Harrison is a town in Waupaca County, Wisconsin, United States. The population was 459 at the 2020 census. The unincorporated communities of Northland, Norske, and Schmidt Corner are located in the town.

==Geography==
According to the United States Census Bureau, the town has a total area of 36.9 square miles (95.7 km^{2}), of which 36.9 square miles (95.5 km^{2}) is land and 0.1 square mile (0.2 km^{2}) (0.16%) is water.

==Demographics==
As of the census of 2000, there were 509 people, 206 households, and 147 families residing in the town. The population density was 13.8 people per square mile (5.3/km^{2}). There were 303 housing units at an average density of 8.2 per square mile (3.2/km^{2}). The racial makeup of the town was 99.02% White, 0.20% Native American, 0.20% Asian, 0.20% from other races, and 0.39% from two or more races. Hispanic or Latino of any race were 1.18% of the population.

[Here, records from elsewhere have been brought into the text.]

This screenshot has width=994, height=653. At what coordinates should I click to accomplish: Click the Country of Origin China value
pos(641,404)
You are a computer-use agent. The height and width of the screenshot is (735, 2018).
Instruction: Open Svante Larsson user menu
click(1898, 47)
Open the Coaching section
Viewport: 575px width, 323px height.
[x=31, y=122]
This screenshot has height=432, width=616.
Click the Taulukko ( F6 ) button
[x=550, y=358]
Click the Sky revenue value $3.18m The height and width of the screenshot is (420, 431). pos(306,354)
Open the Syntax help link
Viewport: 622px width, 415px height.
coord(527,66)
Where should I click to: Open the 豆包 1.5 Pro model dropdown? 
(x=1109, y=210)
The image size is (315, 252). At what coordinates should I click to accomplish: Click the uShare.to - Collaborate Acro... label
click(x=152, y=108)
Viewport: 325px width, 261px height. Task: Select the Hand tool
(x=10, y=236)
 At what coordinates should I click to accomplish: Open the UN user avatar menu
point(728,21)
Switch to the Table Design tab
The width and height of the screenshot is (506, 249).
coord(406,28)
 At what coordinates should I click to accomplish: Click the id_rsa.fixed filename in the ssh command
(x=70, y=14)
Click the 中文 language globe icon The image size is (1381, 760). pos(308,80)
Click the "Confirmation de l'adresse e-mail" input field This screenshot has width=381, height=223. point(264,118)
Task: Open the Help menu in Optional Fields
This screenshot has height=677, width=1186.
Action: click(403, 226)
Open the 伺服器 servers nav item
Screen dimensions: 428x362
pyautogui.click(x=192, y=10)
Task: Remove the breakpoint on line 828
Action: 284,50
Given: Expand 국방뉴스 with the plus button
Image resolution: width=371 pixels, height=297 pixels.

There were 206 households, out of which 27.2% had children under the age of 18 living with them, 56.8% were married couples living together, 6.8% had a female householder with no husband present, and 28.6% were non-families. 22.3% of all households were made up of individuals, and 9.2% had someone living alone who was 65 years of age or older. The average household size was 2.47 and the average family size was 2.86.

In the town, the population was spread out, with 23.6% under the age of 18, 5.3% from 18 to 24, 27.7% from 25 to 44, 26.3% from 45 to 64, and 17.1% who were 65 years of age or older. The median age was 41 years. For every 100 females, there were 111.2 males. For every 100 females age 18 and over, there were 112.6 males.

The median income for a household in the town was $36,635, and the median income for a family was $48,036. Males had a median income of $35,625 versus $19,432 for females. The per capita income for the town was $18,409. About 1.5% of families and 3.3% of the population were below the poverty line, including none of those under age 18 and 8.3% of those age 65 or over.